Much? 480MB/s vs 400 MB/s, and firewire is better for sustained data transfer.

The iMac has firewire 400.
 
I just moved about 2 1/2 gigs to my new powerbook (my first mac - Yay!!) today from a pc laptop and it took about 4 minutes. That should be plenty fast for you. 40 Gigs would take 64 mins at that rate. You most likely have an ethernet cable around somewhere.

Do you want to spend ages faffing about trying to make something work, or going out to buy cables, when you can do it easily with stuff that's easy to get.
Speed is not just about data transfer rate - it's also about the set up time.
 
pianodude123 said:
Ahhhh...you are very clever!!! forget what i said! WOW! thats amazing i still cant believe it...i will PM you another ?. you are skilled. are you a certified IT?

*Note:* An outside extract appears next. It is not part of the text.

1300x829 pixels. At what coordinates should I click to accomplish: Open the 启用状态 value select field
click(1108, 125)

Lol...not certified. just knowledgable.. :)
 
A ) Go to your game store, or whatever, and get a Xbox Link Cable. This is a crossover ethernet cable.

B ) Go to System Prefs, to Sharing, and turn on Windows Sharing. Write down the IP address of your mac.

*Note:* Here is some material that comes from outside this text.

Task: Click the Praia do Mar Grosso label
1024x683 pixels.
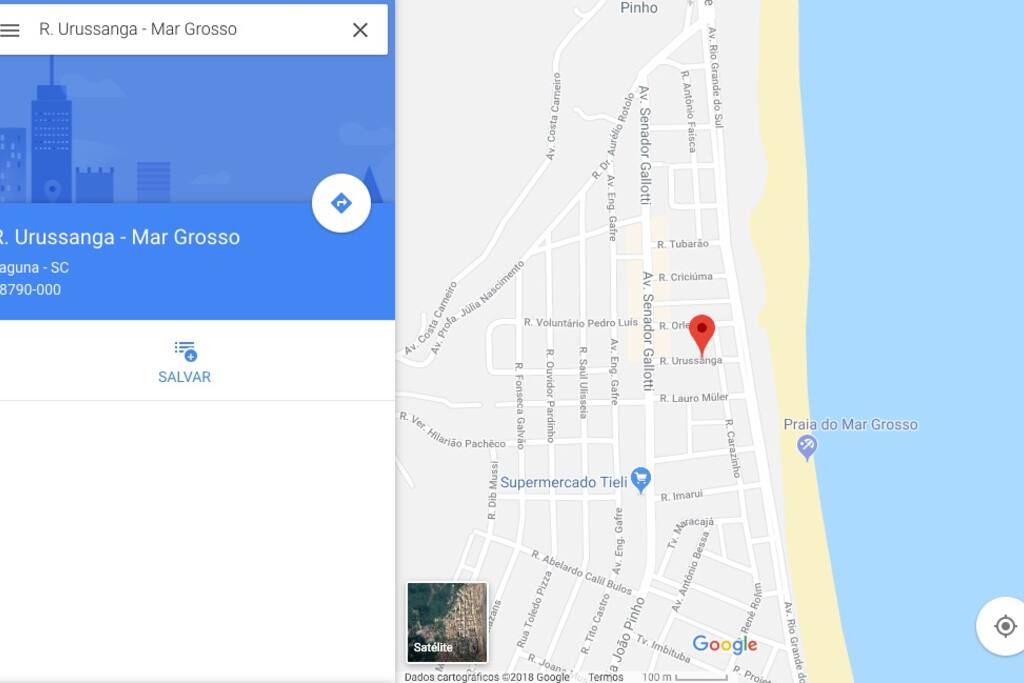Action: (850, 424)
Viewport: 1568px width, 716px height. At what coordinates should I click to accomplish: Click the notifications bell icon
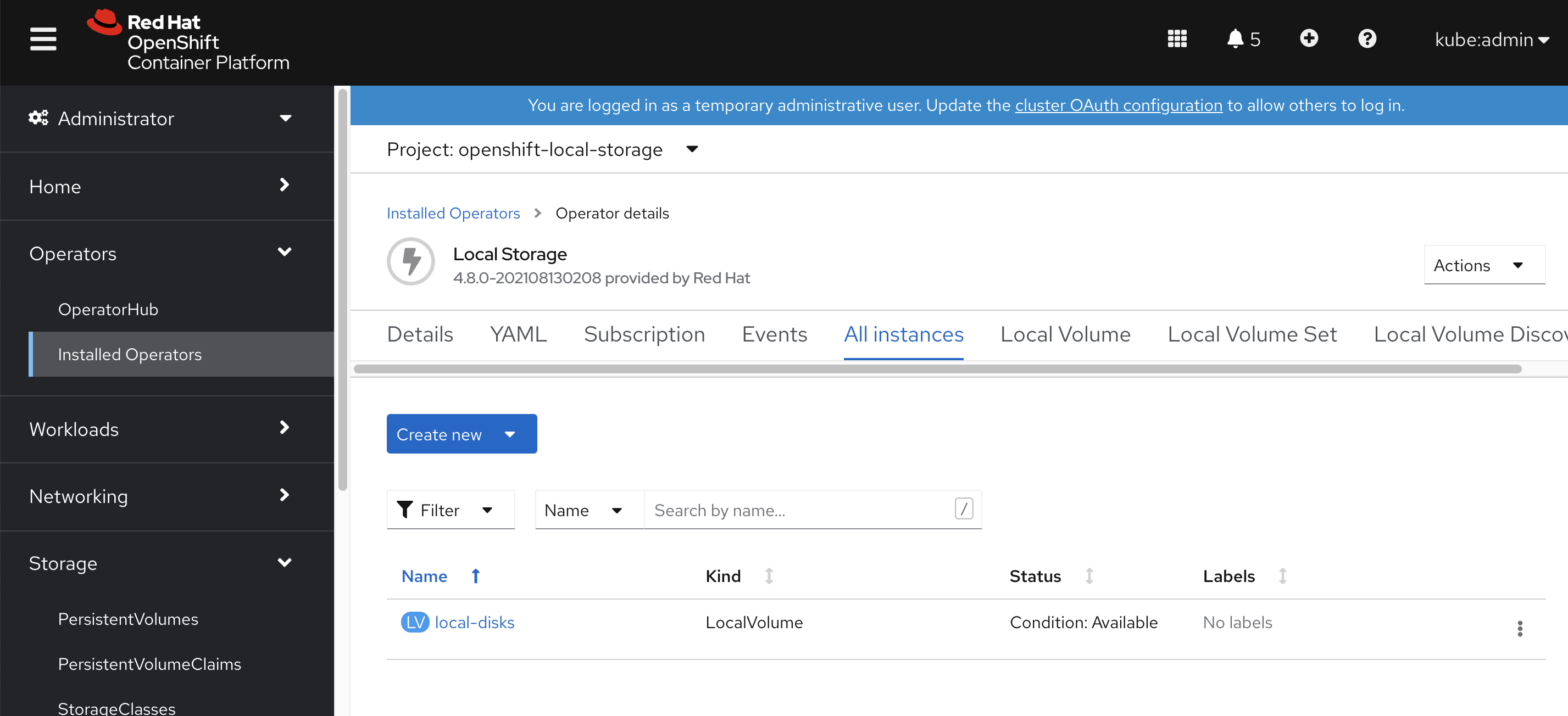pyautogui.click(x=1235, y=39)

C ) Go to Search in Windows, enter the IP address. After a few seconds it will find it, click it and log into it using your account name and its password. Drag everything off of the PC onto the Mac.

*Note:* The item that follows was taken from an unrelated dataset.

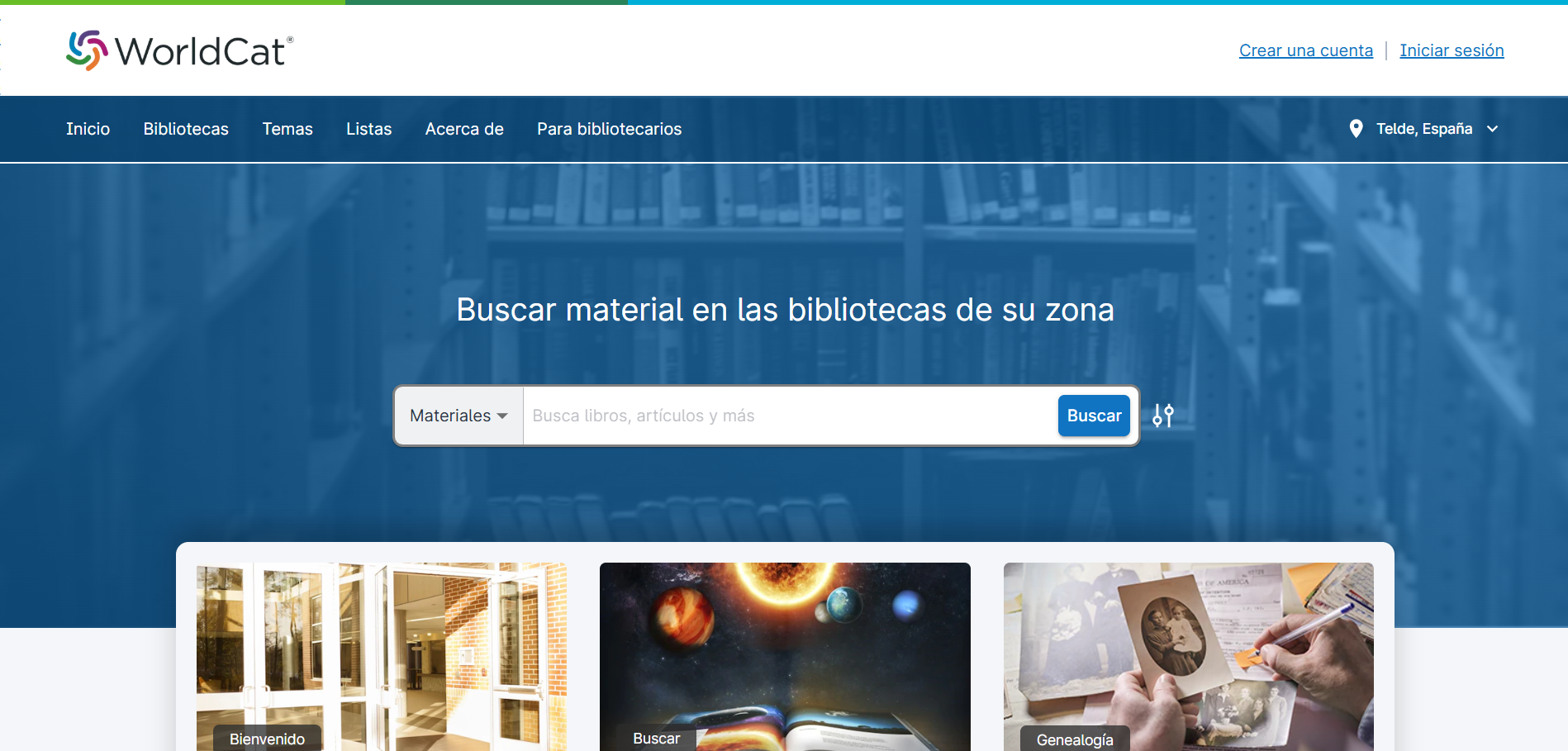Viewport: 1568px width, 751px height.
Task: Open advanced search filters icon
Action: (x=1163, y=416)
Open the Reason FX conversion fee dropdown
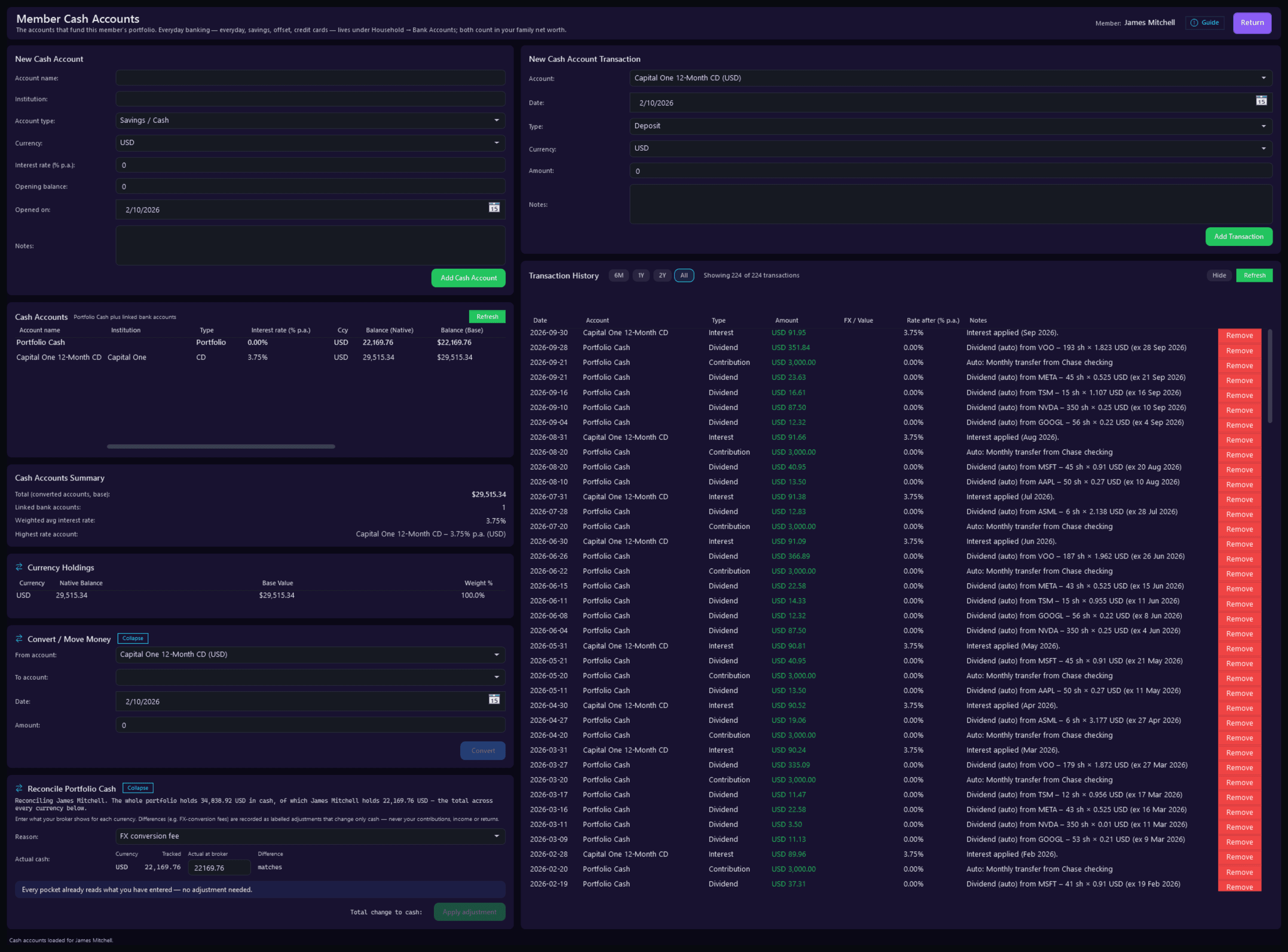The height and width of the screenshot is (952, 1288). coord(310,836)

It will take about an hour or two at most this way. Its the FASTEST way if you dont have Firewire.

Good Luck and Enjoy :)

(Unless you wanna get a Firewire enclousure and stick your PC drive in that, that'd work too.)
 
Reanimation_LP said:
A ) Go to your game store, or whatever, and get a Xbox Link Cable. This is an overpriced crossover ethernet cable.

Bolding is mine...
Any crossover ethernet cable will work, or if you are going through a router/hub/switch, then a normal ethernet cable will work.
 
Mechcozmo said:
Bolding is mine...
Any crossover ethernet cable will work, or if you are going through a router/hub/switch, then a normal ethernet cable will work.

When I transfered my files I think I used a normal ethernet cable (without a router/hub/switch) and it works.
 
madmonk said:
When I transfered my files I think I used a normal ethernet cable (without a router/hub/switch) and it works.
Yeah, it's not supposed to, but I've had this happen as well. I think that modern NICs and OSes just don't care anymore.
 
The Black Rock said:
Thanks anyway Raven VII, I prefer expergo's answer. It was, you know, a real answer, rather than just a "suck it up".

The big deal is obviously, if I can do it faster why shouldn't I?
Sorry, I agree with Raven, what's the big deal? You have to sleep, don't you? Why would you feel the need to sit there and watch the entire process? It's a one-shot deal, I think Ethernet is your easiest solution, even at 10 Mbps speed if necessary.
 
pianodude123 said:
100 for ethernet is what they say. 11 for wireless is what they say...

it is more like:

40 mb/s and

1.75 mbps
You're confusing bits and bytes. 10/100 Base-T ethernet speeds (and most other transport speeds) are in megaBITS per second. To get a speed in megaBYTES you have to divide by 8 (and that's theoretical peak speed so it'll be even slower than that). Lowercase 'b' means bits, uppercase 'B' means bytes, so 10 Mbps = 1.25 MBps.
 
madmonk said:
When I transfered my files I think I used a normal ethernet cable (without a router/hub/switch) and it works.

PowerBooks and iBook G4s have auto sensing ports. Most PCs don't, and have issues with a direct connection without a crossover cable.

I've come to love the autosensing port on my PowerBook.... when doing IT work, I just need one cable. :D
 
I connected via crossover cable, and it works! I used a great set of instructions published somewhere on a UK site. I'll post the link when I have time.